Prompt A:
Transcribe the passage from the article on famous Montessori alumni, from "Drucker is one" to "and Dakota Fanning.".
Prompt B:
According to the article on famous Montessori alumni, how many Montessori schools did Thomas Edison kick-start?

Extract:
++++++

“[Montessori…]: the surest route to joining the creative elite, which are so overrepresented by the schools’ alumni that one might begin to suspect a Montessori mafia”
Peter Sims, The Wall Street Journal, April 5, 2011
Google ran one of its famous doodles on Friday in honour of Maria Montessori. No surprises there…both of the company’s founders went to Montessori schools. Wired magazine said, “You can’t understand Google unless you know [its founders] were Montessori kids… In a Montessori school, you paint because you have something to express or you just want to… not because the teacher said so. This is baked into Larry and Sergey… it’s how their brains were programmed early on.”
Amazon’s founder, who regularly cites his Montessori roots, has been described as a study in contradictions: analytical and intuitive, careful and audacious, playful and determined. Critics point to his extraordinary ability to learn from others, one hallmark of Montessori education.
Wright told The Wall Street Journal “Montessori taught me the joy of discovery. It showed you can become interested in pretty complex theories, like Pythagorean theory, say, by playing with blocks. It’s all about learning on your terms, rather than a teacher explaining stuff to you. SimCity comes right out of Montessori.”
Marquez said his Montessori education gave him “the desire to kiss literature” and states, “I do not believe there is a method better than Montessori for making children sensitive to the beauties of the world and awakening their curiosity regarding the secrets of life.”
Anne Frank’s famous diary is a natural extension of her school experience. She—like all Montessori students—learned to cultivate observation skills and record her thoughts in a journal early on. Diary of a Young Girl has been translated into 67 languages and is one of the best loved books in the world.
Maria Montessori said that if, deaf and blind, Helen Keller became “a woman and writer of exceptional culture, who better than she proves the potency of [the Montessori] method?” In her tribute to Montessori, Helen’s teacher Anne Sullivan observed, “Only through freedom can people develop self control, self dependence, willpower and initiative. This is the lesson Helen’s education has for the world.”
This internationally-acclaimed American author was once a Montessori student. In an interview with his former school, Post Oak in Houston he said “Of all the skills nine years of Montessori education gave me—critical thinking skills, social skills, kickball skills—the most lasting has been a sense of my place in deep geologic time. We were making twenty-foot-long timelines as early as first grade. I could spell Paleozoic before I could spell Coca-Cola.”
Drucker is one of the most influential management gurus in history. His work focuses on human relationships as opposed to numbers-crunching; his books are filled with lessons on how organizations can bring out the best in people, and how workers can find dignity and community in their work.
The Danish-German-American psychologist and psychoanalyst known for his theory on human social development, Erikson may be most famous for coining the phrase “identity crisis”. He found Montessori ideas so compelling that studied them as an adult, acquiring a Montessori teaching certificate but never teaching in a classroom.
And the list goes on with singers and actors amongst the well known former Montessori students with former students including Beyoncé, YoY o Ma, George Clooney, John and Joan Cusack, Sean Combs (P. Diddy) Taylor Swift, Helen Hunt and Dakota Fanning.
Alexander Graham Bell, who invented the first practical telephone, helped create the first Montessori school in Canada. Thomas Edison, inventor of the incandescent light bulb, kick-started four Montessori schools.
If you want more information about these famous Montessorians just go to the online encyclopaedia, Wikipedia – which also happens to have been founded by a former Montessori student, Jimmy Wales – OK, now we are just showing off.

++++++

Material provided:
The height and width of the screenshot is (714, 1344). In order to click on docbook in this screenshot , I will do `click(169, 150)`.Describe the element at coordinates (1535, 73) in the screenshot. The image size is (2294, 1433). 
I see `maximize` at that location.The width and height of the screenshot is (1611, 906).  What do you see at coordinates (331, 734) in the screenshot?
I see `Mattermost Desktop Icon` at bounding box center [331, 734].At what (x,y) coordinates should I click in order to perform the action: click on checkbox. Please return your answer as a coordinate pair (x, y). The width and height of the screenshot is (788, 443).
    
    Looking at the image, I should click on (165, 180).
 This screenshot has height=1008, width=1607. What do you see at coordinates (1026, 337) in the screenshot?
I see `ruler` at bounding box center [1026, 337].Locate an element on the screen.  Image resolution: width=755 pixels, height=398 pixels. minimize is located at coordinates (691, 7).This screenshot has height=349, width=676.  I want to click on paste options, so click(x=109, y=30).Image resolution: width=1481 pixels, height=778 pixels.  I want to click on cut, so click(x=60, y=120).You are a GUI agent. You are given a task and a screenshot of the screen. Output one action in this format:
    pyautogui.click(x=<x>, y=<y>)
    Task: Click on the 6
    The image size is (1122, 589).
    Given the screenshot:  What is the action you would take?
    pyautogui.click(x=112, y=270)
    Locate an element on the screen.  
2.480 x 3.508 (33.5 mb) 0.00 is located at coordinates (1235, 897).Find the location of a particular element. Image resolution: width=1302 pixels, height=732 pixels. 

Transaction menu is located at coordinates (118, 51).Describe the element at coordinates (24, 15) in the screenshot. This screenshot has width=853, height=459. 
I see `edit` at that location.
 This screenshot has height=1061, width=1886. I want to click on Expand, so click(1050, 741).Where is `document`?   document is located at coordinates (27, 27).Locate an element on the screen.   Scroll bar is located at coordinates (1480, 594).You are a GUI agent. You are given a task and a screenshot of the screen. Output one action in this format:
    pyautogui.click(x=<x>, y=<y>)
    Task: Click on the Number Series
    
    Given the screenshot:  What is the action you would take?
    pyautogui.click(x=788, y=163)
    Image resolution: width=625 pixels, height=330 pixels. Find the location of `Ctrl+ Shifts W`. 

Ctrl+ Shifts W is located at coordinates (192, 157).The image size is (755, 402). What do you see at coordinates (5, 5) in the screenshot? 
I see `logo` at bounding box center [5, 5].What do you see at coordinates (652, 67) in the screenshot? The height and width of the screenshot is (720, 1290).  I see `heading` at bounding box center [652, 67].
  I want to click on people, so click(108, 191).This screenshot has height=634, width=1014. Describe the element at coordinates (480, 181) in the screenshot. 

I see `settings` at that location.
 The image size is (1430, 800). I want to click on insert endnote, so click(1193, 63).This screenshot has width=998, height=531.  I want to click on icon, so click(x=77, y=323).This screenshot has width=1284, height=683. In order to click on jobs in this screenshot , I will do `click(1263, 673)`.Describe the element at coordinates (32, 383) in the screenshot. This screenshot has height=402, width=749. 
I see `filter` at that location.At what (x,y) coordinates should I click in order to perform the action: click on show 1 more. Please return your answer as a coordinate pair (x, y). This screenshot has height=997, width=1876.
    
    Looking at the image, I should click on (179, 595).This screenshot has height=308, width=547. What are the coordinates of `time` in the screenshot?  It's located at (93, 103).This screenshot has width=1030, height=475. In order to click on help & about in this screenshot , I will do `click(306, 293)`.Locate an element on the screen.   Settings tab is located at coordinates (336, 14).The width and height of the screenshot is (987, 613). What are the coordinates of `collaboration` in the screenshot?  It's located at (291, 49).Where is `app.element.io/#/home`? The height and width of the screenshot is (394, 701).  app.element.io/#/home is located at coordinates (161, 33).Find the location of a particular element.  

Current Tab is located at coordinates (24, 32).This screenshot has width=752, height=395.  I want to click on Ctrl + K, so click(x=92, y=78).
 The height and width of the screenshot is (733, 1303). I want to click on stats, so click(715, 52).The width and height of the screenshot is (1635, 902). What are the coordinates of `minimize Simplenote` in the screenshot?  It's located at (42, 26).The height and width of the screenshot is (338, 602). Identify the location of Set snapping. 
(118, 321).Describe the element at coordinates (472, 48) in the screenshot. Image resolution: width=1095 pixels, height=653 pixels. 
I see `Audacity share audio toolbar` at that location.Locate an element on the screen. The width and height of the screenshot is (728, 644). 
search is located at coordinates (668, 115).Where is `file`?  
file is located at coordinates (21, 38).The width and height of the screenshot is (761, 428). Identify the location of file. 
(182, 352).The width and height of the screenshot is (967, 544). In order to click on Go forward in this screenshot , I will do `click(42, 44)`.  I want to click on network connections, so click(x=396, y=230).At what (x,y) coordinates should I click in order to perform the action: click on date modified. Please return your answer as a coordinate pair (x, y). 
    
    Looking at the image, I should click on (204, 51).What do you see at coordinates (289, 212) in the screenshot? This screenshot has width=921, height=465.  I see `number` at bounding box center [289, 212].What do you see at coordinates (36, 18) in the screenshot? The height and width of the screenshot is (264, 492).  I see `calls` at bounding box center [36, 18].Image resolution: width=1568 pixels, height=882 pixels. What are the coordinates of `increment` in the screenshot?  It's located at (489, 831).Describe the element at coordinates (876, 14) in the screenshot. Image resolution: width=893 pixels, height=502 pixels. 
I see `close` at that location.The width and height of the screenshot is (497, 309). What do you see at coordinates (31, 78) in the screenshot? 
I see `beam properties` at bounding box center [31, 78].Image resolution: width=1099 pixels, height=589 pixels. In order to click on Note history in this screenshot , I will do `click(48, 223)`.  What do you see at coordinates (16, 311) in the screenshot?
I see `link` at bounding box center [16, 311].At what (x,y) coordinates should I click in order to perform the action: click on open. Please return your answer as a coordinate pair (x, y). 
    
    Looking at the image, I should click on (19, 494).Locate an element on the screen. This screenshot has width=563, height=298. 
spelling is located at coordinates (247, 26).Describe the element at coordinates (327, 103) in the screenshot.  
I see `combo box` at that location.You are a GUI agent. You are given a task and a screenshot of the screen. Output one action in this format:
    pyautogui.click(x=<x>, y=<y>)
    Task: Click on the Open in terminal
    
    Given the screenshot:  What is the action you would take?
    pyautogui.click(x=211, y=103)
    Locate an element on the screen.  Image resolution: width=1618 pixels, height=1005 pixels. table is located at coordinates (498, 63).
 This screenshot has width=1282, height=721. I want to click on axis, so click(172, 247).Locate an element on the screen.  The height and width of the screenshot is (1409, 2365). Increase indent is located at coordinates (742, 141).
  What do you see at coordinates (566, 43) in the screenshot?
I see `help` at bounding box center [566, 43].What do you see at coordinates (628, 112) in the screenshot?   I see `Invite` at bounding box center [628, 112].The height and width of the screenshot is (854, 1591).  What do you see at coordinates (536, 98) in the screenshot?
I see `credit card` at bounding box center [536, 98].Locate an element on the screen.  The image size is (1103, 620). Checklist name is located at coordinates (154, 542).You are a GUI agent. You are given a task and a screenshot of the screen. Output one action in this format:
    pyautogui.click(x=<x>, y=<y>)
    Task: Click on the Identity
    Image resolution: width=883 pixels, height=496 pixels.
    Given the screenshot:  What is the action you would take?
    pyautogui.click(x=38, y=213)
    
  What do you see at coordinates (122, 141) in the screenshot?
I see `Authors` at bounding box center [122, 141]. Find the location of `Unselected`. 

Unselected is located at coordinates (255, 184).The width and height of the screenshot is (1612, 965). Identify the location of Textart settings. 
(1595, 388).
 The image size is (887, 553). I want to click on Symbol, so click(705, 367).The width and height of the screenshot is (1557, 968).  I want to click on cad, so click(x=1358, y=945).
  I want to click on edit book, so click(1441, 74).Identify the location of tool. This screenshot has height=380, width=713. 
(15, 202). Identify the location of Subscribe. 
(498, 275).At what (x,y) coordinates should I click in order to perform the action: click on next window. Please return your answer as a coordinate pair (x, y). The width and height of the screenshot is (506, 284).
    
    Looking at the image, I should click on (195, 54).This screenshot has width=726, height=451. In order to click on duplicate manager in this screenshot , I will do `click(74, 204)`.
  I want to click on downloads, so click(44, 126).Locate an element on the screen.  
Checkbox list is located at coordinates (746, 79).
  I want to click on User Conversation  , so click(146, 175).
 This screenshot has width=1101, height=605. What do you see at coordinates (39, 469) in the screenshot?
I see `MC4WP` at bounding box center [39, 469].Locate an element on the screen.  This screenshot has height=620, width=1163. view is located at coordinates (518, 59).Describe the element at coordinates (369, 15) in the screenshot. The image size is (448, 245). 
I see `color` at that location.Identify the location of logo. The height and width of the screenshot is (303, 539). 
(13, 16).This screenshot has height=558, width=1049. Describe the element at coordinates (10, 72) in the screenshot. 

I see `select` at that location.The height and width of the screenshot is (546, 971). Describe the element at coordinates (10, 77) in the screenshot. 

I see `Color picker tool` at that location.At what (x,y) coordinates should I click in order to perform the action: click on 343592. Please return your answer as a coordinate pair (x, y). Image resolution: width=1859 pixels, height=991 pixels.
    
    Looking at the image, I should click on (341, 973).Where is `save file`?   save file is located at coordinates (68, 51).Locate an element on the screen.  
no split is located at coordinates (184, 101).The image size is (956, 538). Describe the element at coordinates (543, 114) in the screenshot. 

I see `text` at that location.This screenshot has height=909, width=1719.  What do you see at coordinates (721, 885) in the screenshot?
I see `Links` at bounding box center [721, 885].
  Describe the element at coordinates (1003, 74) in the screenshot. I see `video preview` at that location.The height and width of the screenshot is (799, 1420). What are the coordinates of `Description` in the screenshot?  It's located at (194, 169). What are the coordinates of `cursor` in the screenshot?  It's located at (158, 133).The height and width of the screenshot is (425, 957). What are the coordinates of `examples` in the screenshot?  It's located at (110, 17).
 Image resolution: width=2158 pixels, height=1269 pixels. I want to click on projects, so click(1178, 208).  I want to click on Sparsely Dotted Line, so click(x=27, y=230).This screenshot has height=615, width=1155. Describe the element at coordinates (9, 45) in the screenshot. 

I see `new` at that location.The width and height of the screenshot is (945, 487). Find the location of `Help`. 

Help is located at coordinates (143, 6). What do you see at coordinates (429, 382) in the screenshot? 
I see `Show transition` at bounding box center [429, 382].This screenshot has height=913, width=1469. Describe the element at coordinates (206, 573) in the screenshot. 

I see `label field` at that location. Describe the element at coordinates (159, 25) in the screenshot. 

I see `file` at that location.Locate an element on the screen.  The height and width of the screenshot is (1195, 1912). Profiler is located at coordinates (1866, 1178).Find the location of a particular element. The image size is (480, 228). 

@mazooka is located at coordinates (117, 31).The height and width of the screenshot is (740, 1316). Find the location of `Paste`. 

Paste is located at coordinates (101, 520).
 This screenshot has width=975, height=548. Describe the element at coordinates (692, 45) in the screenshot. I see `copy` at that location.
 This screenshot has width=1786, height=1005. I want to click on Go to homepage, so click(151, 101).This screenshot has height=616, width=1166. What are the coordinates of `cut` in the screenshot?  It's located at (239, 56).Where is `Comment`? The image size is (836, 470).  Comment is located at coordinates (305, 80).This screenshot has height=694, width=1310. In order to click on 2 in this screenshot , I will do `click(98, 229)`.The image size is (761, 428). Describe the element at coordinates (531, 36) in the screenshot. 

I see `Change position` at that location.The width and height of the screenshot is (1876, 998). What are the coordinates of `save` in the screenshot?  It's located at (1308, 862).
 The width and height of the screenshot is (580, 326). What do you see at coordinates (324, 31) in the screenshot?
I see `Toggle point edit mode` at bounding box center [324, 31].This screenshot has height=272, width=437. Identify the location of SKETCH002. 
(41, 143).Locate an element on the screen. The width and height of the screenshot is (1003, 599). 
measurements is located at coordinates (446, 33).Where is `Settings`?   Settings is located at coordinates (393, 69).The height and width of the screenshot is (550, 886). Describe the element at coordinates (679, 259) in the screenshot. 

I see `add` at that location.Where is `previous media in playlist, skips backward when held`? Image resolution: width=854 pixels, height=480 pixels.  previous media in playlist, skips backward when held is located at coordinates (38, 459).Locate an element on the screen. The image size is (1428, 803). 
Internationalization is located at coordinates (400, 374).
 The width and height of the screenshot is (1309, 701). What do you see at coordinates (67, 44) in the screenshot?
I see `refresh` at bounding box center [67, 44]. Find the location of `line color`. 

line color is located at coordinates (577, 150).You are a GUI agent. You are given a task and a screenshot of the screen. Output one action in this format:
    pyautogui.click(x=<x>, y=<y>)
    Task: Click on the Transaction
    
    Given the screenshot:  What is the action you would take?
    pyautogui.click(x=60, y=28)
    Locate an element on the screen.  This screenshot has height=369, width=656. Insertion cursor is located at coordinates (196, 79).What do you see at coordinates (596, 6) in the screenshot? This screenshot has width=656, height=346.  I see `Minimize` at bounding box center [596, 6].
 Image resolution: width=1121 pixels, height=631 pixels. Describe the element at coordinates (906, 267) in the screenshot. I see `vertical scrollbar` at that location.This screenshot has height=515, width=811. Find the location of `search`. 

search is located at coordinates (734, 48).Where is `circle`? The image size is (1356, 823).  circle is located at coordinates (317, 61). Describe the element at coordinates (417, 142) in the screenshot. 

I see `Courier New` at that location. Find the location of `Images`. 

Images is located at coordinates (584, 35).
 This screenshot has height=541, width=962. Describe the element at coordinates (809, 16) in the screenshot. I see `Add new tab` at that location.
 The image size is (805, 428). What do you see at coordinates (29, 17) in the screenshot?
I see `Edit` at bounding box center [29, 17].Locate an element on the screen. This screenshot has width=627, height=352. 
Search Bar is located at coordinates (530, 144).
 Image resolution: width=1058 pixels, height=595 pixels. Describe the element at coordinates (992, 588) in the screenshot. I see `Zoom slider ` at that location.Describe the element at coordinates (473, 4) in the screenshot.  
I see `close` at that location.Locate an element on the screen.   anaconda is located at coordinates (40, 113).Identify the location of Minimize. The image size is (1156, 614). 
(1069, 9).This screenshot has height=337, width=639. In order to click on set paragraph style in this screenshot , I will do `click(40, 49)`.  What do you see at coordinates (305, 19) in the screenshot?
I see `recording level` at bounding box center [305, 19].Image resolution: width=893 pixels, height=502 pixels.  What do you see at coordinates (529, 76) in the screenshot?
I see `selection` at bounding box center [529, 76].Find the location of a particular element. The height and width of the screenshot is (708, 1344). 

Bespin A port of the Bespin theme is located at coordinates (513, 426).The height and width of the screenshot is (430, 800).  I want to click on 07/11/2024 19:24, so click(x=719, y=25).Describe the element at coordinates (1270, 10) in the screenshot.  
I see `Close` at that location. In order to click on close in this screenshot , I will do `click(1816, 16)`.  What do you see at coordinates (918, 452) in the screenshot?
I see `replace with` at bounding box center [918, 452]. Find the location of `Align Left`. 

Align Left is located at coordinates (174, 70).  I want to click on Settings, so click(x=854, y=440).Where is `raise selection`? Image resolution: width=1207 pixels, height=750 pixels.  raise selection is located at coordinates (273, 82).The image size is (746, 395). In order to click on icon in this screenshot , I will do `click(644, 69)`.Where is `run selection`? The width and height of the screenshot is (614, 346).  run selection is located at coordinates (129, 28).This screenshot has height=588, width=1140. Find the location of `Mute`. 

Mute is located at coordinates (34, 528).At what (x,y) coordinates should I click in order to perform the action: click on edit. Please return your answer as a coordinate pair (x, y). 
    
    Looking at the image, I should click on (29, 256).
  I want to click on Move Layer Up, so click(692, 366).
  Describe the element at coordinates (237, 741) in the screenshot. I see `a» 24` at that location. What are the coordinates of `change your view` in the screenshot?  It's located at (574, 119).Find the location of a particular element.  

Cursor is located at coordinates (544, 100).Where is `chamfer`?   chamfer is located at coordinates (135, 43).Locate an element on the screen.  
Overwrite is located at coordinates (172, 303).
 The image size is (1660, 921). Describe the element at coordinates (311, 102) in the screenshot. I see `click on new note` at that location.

++++++

Exercise result A:
Drucker is one of the most influential management gurus in history. His work focuses on human relationships as opposed to numbers-crunching; his books are filled with lessons on how organizations can bring out the best in people, and how workers can find dignity and community in their work.
The Danish-German-American psychologist and psychoanalyst known for his theory on human social development, Erikson may be most famous for coining the phrase “identity crisis”. He found Montessori ideas so compelling that studied them as an adult, acquiring a Montessori teaching certificate but never teaching in a classroom.
And the list goes on with singers and actors amongst the well known former Montessori students with former students including Beyoncé, YoY o Ma, George Clooney, John and Joan Cusack, Sean Combs (P. Diddy) Taylor Swift, Helen Hunt and Dakota Fanning.

Exercise result B:
Four.